Member of the New Mexico Public Regulation Commission from the 2nd district
- In office January 1, 2019 – January 1, 2023
- Preceded by: Patrick H. Lyons
- Succeeded by: Position abolished

Personal details
- Born: June 16, 1971 (age 53) Springer, New Mexico, U.S.
- Political party: Republican
- Spouse: Suzanne
- Education: New Mexico State University (BA)

= Jefferson Byrd =

American politician

Jefferson L. Byrd (born June 16, 1971) is an American politician from New Mexico.

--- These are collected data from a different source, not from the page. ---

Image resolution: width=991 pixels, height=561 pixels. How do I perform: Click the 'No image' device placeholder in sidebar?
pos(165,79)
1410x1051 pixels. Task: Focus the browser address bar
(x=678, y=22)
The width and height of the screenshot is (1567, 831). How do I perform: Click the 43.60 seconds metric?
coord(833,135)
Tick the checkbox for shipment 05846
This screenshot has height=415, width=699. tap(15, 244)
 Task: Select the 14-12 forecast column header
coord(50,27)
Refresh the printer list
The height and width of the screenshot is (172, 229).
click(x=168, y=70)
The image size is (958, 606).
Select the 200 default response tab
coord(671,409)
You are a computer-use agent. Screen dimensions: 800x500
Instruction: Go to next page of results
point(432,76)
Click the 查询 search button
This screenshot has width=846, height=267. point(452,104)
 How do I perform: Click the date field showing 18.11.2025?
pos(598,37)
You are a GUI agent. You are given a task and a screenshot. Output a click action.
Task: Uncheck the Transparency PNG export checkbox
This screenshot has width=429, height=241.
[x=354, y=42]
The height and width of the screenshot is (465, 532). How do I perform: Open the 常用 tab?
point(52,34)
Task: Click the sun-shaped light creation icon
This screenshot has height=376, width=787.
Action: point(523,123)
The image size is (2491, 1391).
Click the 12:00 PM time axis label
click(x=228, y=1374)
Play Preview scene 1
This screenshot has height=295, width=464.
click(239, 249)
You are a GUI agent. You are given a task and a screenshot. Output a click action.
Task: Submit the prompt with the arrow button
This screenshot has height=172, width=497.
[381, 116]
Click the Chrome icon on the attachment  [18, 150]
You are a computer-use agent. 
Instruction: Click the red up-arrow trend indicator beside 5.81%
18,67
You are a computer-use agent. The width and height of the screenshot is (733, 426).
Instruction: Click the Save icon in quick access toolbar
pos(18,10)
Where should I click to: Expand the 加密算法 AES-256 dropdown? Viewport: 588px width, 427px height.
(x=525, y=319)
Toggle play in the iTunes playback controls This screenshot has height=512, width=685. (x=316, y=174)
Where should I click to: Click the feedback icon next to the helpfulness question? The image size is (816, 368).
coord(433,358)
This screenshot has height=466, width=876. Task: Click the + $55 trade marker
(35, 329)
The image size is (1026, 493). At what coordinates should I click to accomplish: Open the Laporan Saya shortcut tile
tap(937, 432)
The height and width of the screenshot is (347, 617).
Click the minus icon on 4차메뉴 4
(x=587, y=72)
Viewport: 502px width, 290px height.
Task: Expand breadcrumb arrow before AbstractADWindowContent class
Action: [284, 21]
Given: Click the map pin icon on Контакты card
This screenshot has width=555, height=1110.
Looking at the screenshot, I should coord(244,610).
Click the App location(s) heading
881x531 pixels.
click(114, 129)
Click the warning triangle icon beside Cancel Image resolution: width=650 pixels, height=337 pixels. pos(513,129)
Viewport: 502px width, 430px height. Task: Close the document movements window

He was an elected member of the New Mexico Public Regulation Commission from the 2nd district, which covers Chaves, Colfax, Curry, De Baca, Eddy, Guadalupe, Harding, Lea, Quay, Roosevelt, and Union Counties, and parts of Bernalillo, Lincoln, Mora, Otero, San Miguel, Santa Fe, and Torrance Counties.

== Early life and education ==
Byrd grew up on his family's ranch in Mosquero, New Mexico and attended Mosquero High School. He graduated from New Mexico State University in 1995 with a B.A. in agricultural engineering. He worked as an environmental engineer in the oil refining industry for fourteen years and owns two small businesses, including a ranch in Northern New Mexico.

== Career ==
A member of the Republican Party, Byrd ran for the U.S. House of Representatives in New Mexico's 3rd congressional district in 2012 and 2014, both times losing to incumbent Democratic Congressman Ben Ray Luján. In 2018, Byrd won the Republican nomination for Public Regulation Commissioner from the 2nd district over Jerry Partin, 54–46%. He defeated Democratic nominee Kevin Sanders 62-38% in the general election. Byrd's service on the commission ended January 1, 2023 after a constitutional amendment converting the commission from an elected to an appointed body went into effect.